Your instructions — Within the material that follows, how many lines include the string "computer"? Answer with the number and nothing more.

BEGIN

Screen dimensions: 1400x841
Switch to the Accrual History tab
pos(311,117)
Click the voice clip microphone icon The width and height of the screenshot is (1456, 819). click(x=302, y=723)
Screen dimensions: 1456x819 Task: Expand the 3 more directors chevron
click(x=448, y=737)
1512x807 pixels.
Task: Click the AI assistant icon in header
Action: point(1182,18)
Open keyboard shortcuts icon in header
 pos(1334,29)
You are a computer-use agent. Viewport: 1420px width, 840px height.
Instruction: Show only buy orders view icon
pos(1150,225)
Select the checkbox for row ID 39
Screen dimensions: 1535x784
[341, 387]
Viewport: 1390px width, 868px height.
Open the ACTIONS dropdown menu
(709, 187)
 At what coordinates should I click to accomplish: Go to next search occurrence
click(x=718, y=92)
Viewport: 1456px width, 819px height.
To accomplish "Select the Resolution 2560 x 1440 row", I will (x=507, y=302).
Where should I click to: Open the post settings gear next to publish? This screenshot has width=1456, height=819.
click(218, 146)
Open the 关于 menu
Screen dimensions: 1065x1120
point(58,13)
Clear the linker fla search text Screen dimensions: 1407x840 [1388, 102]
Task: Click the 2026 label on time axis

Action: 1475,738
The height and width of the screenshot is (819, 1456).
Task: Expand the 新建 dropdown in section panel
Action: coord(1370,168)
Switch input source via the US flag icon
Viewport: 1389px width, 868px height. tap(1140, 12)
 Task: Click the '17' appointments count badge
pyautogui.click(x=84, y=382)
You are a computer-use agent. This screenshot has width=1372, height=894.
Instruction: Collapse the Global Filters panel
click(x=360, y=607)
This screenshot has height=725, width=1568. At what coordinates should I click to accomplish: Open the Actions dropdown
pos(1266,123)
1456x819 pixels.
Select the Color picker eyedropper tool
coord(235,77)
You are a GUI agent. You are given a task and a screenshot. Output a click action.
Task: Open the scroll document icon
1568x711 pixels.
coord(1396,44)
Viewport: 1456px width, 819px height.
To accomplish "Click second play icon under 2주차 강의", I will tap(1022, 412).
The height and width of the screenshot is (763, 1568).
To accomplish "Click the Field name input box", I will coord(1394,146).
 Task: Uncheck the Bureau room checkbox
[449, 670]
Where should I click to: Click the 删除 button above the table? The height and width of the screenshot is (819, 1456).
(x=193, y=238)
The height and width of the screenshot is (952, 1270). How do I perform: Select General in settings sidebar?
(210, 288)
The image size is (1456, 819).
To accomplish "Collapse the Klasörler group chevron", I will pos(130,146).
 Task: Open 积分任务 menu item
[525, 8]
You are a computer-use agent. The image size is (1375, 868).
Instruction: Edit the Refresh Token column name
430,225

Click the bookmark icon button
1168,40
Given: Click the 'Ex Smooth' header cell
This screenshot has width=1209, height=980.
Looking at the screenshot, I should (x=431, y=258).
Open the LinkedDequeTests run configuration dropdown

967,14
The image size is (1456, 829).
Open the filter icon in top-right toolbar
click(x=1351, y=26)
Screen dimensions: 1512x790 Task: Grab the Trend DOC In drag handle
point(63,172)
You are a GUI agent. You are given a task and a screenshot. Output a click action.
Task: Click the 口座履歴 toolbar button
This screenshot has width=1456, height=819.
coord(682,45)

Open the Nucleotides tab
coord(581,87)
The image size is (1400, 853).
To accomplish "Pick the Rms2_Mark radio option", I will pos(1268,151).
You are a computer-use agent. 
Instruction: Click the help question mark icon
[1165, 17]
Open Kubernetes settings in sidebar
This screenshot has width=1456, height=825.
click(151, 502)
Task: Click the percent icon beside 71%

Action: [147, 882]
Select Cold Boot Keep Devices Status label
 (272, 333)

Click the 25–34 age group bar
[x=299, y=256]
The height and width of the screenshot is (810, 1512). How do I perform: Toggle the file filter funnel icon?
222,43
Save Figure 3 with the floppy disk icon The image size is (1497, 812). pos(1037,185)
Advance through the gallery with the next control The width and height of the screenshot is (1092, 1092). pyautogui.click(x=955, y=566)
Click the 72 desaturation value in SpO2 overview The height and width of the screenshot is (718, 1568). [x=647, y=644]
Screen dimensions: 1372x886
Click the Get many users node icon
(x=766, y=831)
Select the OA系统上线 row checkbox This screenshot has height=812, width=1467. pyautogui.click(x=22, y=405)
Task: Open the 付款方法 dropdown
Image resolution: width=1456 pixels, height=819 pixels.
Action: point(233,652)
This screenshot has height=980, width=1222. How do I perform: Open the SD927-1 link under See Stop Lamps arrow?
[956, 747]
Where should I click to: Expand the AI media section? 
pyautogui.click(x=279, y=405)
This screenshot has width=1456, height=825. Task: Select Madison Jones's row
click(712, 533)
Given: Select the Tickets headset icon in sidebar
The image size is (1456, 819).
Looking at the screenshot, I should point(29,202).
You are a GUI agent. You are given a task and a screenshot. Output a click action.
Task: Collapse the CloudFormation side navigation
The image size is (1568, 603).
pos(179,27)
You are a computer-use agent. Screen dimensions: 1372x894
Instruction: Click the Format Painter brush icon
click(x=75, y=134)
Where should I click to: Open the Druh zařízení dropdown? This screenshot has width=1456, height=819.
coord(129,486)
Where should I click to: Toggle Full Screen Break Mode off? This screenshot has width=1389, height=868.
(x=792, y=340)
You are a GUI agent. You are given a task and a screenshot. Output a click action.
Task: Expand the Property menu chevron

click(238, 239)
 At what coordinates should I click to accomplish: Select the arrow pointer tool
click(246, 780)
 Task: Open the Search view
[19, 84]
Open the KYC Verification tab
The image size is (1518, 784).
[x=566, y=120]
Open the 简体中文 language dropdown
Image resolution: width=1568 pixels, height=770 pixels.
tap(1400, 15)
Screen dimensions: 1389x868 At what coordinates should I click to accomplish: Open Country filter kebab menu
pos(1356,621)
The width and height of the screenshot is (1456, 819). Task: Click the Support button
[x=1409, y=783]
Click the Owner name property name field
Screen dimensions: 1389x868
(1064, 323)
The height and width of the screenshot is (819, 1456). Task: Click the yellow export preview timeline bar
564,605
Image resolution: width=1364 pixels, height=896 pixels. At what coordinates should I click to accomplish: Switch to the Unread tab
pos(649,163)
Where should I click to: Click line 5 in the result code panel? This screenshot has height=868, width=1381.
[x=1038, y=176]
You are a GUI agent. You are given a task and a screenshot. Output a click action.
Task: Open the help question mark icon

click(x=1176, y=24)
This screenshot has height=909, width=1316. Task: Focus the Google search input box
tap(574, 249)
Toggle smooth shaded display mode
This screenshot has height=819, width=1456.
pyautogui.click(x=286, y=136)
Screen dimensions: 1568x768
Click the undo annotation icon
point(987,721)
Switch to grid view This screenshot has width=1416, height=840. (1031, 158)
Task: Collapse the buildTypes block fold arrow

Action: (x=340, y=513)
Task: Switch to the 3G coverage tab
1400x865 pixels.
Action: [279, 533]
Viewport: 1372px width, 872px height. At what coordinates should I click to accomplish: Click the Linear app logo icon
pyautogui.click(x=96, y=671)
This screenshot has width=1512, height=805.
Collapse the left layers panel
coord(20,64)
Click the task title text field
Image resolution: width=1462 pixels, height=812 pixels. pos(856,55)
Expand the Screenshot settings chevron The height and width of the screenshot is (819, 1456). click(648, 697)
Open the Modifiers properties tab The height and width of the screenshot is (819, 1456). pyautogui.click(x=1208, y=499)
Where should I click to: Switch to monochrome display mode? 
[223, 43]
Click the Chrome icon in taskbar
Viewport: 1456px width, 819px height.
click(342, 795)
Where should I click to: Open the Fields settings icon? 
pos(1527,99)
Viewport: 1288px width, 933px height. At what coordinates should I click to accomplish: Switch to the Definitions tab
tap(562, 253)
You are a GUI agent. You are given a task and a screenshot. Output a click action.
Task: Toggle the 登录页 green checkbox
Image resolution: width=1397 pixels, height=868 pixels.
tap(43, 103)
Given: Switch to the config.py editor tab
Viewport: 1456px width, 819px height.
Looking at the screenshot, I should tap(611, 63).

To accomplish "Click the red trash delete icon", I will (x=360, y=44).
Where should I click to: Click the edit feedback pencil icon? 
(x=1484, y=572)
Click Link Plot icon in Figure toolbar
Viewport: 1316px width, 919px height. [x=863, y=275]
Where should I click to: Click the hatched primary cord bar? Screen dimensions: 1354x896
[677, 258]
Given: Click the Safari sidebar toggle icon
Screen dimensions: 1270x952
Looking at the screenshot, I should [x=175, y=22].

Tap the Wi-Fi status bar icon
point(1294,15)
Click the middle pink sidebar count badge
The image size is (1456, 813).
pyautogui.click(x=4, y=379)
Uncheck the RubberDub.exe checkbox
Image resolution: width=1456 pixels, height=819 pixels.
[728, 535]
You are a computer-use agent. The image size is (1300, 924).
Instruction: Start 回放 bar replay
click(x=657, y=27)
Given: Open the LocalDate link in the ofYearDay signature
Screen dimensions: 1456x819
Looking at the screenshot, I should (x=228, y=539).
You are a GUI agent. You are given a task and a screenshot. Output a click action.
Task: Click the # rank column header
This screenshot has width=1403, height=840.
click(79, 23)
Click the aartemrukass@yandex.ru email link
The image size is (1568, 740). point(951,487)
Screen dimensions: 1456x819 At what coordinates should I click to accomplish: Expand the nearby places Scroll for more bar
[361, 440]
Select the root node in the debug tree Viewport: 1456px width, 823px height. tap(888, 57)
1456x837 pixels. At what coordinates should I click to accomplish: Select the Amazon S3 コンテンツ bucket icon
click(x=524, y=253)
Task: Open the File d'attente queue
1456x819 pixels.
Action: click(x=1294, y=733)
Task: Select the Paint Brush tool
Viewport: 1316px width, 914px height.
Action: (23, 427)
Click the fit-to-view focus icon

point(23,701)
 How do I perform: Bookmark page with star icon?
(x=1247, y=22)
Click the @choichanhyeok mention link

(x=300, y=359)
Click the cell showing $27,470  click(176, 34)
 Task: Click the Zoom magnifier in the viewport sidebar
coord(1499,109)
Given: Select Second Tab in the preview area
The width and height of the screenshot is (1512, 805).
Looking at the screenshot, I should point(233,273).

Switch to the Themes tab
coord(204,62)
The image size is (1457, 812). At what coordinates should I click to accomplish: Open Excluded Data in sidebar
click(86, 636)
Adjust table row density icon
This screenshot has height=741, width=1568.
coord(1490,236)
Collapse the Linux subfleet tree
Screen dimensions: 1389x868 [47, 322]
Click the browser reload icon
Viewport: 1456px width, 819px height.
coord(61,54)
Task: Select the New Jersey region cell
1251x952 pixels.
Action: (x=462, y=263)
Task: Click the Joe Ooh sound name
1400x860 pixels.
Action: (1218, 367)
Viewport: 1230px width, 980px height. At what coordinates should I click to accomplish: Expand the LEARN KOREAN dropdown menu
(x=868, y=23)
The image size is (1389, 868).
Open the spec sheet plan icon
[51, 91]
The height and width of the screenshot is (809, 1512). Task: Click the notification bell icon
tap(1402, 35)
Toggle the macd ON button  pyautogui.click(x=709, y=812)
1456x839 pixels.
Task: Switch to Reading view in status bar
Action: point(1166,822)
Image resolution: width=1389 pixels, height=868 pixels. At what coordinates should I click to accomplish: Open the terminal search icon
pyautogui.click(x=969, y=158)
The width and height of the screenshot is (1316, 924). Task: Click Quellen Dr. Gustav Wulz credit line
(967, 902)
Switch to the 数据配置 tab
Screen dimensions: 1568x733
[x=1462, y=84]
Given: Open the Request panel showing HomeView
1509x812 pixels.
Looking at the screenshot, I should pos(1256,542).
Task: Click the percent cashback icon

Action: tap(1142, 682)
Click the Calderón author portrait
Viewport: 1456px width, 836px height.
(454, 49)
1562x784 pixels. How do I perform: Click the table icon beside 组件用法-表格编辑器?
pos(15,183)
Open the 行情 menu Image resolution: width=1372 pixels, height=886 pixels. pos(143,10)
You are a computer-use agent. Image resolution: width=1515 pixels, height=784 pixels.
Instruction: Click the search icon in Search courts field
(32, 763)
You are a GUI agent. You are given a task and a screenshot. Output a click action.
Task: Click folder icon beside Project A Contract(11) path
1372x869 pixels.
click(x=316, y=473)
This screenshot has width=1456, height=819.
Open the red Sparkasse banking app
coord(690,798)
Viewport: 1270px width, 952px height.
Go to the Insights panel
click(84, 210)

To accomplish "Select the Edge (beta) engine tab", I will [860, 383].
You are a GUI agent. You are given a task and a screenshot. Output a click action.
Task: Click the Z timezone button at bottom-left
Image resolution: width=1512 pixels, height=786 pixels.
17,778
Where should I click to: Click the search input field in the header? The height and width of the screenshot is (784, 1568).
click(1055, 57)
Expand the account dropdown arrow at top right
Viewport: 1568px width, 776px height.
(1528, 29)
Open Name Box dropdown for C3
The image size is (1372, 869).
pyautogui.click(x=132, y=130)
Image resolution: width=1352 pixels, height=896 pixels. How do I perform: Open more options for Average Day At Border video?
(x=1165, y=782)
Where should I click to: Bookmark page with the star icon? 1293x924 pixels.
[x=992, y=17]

END

Response to this task — 7